⟨

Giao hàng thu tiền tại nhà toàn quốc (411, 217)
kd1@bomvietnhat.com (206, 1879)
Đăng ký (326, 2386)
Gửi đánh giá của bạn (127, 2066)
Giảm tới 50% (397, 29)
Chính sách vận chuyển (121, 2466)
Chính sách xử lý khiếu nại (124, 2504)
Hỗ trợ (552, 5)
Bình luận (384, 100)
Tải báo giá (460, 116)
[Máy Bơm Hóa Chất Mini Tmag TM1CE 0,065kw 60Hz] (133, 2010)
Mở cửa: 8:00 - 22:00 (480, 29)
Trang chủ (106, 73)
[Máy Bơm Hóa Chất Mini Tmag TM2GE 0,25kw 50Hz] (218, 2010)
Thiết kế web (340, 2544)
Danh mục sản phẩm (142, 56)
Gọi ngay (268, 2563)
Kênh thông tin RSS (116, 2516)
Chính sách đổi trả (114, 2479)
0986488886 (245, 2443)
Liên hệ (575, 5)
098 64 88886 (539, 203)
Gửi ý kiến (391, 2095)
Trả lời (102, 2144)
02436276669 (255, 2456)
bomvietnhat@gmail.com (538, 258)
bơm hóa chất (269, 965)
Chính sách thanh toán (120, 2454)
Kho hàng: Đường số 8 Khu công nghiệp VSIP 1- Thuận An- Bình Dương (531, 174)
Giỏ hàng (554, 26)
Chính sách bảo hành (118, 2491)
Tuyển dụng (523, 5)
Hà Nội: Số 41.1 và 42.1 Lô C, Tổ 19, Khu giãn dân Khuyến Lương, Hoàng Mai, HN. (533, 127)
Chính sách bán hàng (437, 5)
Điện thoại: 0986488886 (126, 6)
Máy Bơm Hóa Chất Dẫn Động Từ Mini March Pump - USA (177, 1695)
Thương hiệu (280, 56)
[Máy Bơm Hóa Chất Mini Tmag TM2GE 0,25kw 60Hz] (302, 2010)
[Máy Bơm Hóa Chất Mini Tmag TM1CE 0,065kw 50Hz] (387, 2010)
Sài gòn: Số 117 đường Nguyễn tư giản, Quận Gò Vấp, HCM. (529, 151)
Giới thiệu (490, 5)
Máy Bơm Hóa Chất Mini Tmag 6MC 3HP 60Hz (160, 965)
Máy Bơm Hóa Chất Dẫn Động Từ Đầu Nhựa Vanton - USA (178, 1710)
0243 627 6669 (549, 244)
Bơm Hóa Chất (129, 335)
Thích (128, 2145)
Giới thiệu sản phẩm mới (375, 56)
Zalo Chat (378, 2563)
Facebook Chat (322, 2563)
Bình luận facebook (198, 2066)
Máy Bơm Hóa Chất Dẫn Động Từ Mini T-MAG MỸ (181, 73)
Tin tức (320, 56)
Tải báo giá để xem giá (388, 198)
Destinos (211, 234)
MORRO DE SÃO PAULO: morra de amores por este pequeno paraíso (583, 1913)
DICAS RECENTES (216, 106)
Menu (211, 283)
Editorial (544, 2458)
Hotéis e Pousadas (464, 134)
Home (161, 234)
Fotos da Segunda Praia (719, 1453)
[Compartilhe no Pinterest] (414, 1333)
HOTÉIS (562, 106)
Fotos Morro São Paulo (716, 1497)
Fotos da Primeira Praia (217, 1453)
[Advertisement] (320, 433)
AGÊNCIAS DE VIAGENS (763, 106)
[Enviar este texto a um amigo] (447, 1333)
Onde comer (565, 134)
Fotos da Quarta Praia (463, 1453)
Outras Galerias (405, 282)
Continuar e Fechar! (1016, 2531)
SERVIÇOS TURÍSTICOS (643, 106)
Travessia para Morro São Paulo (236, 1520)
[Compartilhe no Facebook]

⟩

Work order =>
The records are given above. Copy each line in them that holds "Mini".

Solution to the exercise =>
[Máy Bơm Hóa Chất Mini Tmag TM1CE 0,065kw 60Hz] (133, 2010)
[Máy Bơm Hóa Chất Mini Tmag TM2GE 0,25kw 50Hz] (218, 2010)
Máy Bơm Hóa Chất Dẫn Động Từ Mini March Pump - USA (177, 1695)
[Máy Bơm Hóa Chất Mini Tmag TM2GE 0,25kw 60Hz] (302, 2010)
[Máy Bơm Hóa Chất Mini Tmag TM1CE 0,065kw 50Hz] (387, 2010)
Máy Bơm Hóa Chất Mini Tmag 6MC 3HP 60Hz (160, 965)
Máy Bơm Hóa Chất Dẫn Động Từ Mini T-MAG MỸ (181, 73)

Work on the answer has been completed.